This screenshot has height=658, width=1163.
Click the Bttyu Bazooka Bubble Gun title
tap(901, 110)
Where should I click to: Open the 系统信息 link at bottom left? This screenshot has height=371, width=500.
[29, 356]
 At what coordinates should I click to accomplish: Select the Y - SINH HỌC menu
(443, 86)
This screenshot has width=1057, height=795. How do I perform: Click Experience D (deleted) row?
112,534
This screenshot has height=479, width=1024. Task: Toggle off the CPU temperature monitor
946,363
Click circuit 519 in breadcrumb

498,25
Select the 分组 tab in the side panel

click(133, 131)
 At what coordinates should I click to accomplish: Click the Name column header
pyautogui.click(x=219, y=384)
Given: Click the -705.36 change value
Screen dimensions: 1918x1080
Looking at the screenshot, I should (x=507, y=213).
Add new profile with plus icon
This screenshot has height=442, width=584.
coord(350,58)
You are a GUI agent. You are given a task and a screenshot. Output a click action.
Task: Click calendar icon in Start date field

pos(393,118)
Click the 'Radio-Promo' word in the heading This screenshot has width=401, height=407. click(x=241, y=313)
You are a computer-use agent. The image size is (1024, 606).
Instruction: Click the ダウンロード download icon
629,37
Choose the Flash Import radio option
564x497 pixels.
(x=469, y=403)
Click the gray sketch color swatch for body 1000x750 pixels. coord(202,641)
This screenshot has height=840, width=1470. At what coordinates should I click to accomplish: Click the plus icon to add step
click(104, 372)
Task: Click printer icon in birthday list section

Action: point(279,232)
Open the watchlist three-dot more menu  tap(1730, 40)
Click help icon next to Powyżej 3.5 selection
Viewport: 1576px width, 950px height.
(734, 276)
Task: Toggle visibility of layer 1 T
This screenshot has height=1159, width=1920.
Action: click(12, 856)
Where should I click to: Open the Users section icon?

______

# [EXERCISE OBJECTIVE]
Return, with no change at all, every line in the entries above from the line containing "At what coordinates should I click to accomplish: Click the Name" through the line containing "You are a GUI".

# [RESPONSE]
 At what coordinates should I click to accomplish: Click the Name column header
pyautogui.click(x=219, y=384)
Given: Click the -705.36 change value
Screen dimensions: 1918x1080
Looking at the screenshot, I should (x=507, y=213).
Add new profile with plus icon
This screenshot has height=442, width=584.
coord(350,58)
You are a GUI agent. You are given a task and a screenshot. Output a click action.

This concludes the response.